Section 4 describes how the expenditures were calculated and how the values were obtained. The difference between the results of the two methodologies and their limitations are described in
Section 5.
Section 6 contains conclusions and directions for future research.
2. Literature Review
It has been proved that investing in cultural events and festivals can facilitate the creation of social capital and promote the growth of local communities [
1]. These events can not only attract tourists as a short-term result but also create strong ties between visitors and the event location, which can be positively associated with an impact on local economy.
Kim et al. [
2] divided event research into five categories: motivations for visiting festivals and events, residents’ perceptions of festivals or similar special events, economic impacts of festivals or events, improvement of methodological approaches used to refine analysis of the economic impacts of festivals, and socio-demographic and cultural factors that influence the expenditure patterns of festival participants. This study will focus on the impact of festivals in the local economy.

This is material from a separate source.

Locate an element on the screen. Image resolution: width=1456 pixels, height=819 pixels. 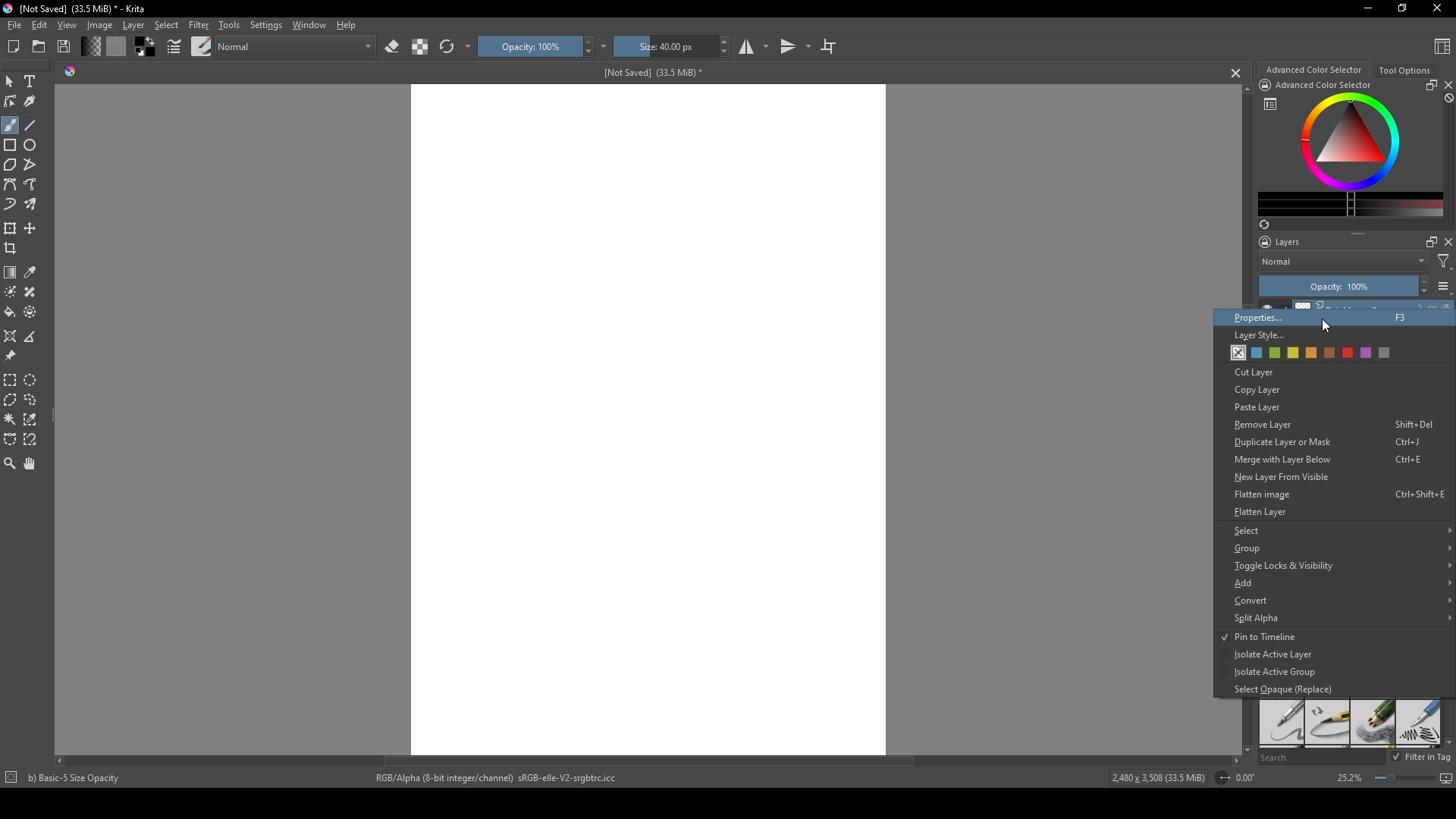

The positive economic impact of special events and festivals on host communities has become widely recognized. Governments have started using these events as a way to enhance economic development, expecting a high return on investment mainly by the expenditure of visitors who only came to the region to attend such events [
3]. However, the authors assert that the cost-benefit analysis could be better assessed if measured by the changes on regional incomes. Although a lot of research has been conducted on the impact of events, many authors are concerned about the lack of consistency of the methodologies used. In order to address this concern, Jackson et al. [
4] developed a do-it-yourself kit to assess the impacts of festivals, which was tested on Australia regional events.
Even though the need for a more widespread analysis of impacts has been accepted, this is seldom conducted, most likely due to the difficulty in comparing tangible with intangible effects [
5]. Nevertheless, the authors believe that the available literature should be enough to guide researchers away from the main pitfalls.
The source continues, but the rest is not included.